Text =>
------

I'm not seeing some kind of magic that's being conjured in the smoke of some crazy bowl that we need to worry about. A lot of these techniques are now being applied broadly across the industry and we're going to be able to make a lot of good use of them, both for positives and negatives. It is possible today for us to—you just walk down the street, it's 1984. We've hit that point. In principle, a central authority can find you anywhere—in a crowd, walking down a street—because there are so many cameras, and they're so inexpensive, and it's so cheap to stream that data.
The stuff that's going on in China that would make your hair stand on end because they don't have the kind of constraints that we do. It's just a different culture; they don't mind that. They know where you are; they know who you're talking to; they know what you're doing. Personally, here I think we would be aghast to implement those kinds of systems.
On the other hand, you're trying to find a lost child—same technology. I think it works perfectly well for that; or, as it has been used for, out of the thousands of people who streamed through Boston, wherever the end of the marathon was they were able to help identify some people and say, "That's the same guy who was over here. There were two bombs that went off. He was at both places. Let's go find him," and that is part of how they found him.
So these are valuable technologies. They have both positive uses and negative uses.
JOANNE MYERS: Before we open it up to questions from the audience, is there one thing you would like us to know?
JERRY KAPLAN: Yes. We got to get the magic out of this discussion because it's sucking all the oxygen out of the real issues that we need to deal with. The real issues we need to deal with are: To what extent do we want to constrain the technology that we deploy to ensure that it meets our ethical and social conventions. That's an important issue. Instead of that, we're talking about whether robots are going to rise up and take over, which is stupid. That's just right out of science fiction.
If there's one message you could take home tonight that I think is more than just an interesting intellectual thing—it actually has practical effects over the next five, 10, 15 years—it's that AI is not magic, and we're not building ever more general technologies that are going to rival humans and take away their jobs and everything like that. What's really going on is this is a continuation of a long historical pattern of improvements in automation. Artificial intelligence is about automation, and the patterns and the ways in which it will be deployed are going to follow the same historical patterns it had for previous waves of automation as well.

------

Dataset content =>
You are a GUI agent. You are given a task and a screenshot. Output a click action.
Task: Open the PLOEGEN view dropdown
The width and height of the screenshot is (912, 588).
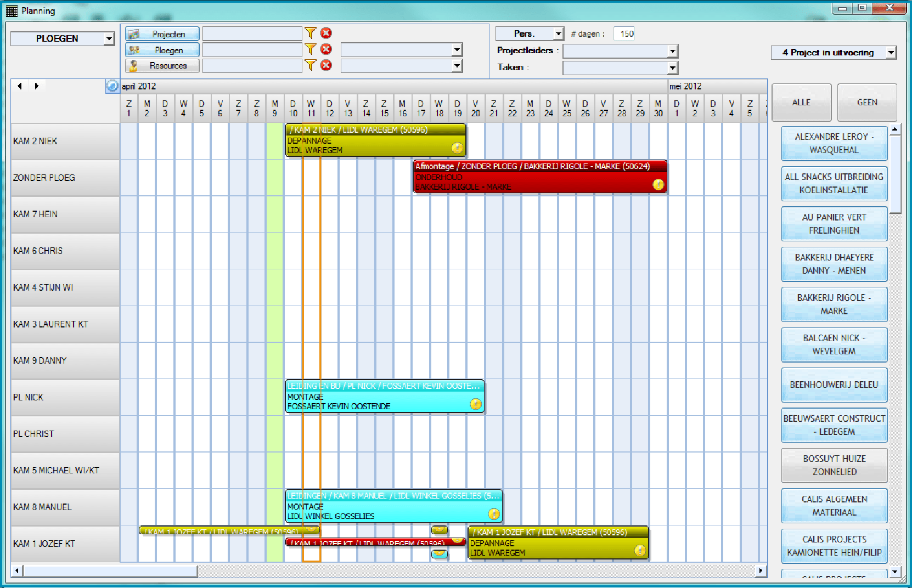point(108,38)
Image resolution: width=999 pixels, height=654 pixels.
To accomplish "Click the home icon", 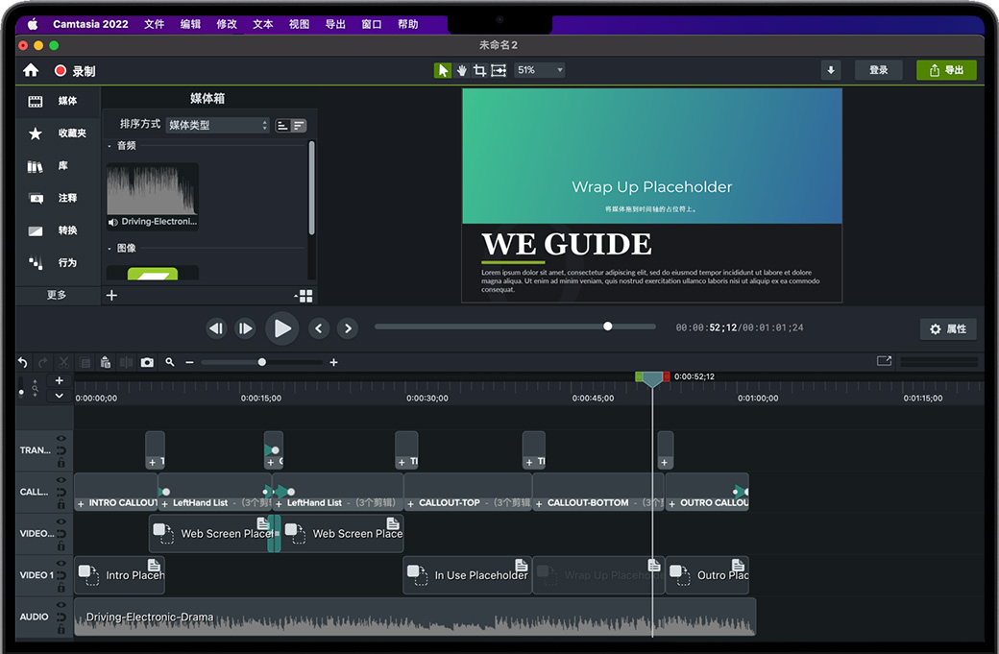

------

List of tasks =>
#1 Answer these questions from the transcript:
(a) Which country does the speaker say has systems that "would make your hair stand on end"?
(b) In which city does the speaker say the technology helped identify someone at the end of a marathon?
(c) According to Jerry Kaplan, what is artificial intelligence about?
#2 List everything the transcript says they know about people in China.
#3 Write out the part of the transcript between "On the other" and "us to know?", inclusive.

Task-by-task answers =>
#1
(a) China
(b) Boston
(c) Automation

#2
- Where you are
- Who you're talking to
- What you're doing

#3
On the other hand, you're trying to find a lost child—same technology. I think it works perfectly well for that; or, as it has been used for, out of the thousands of people who streamed through Boston, wherever the end of the marathon was they were able to help identify some people and say, "That's the same guy who was over here. There were two bombs that went off. He was at both places. Let's go find him," and that is part of how they found him.
So these are valuable technologies. They have both positive uses and negative uses.
JOANNE MYERS: Before we open it up to questions from the audience, is there one thing you would like us to know?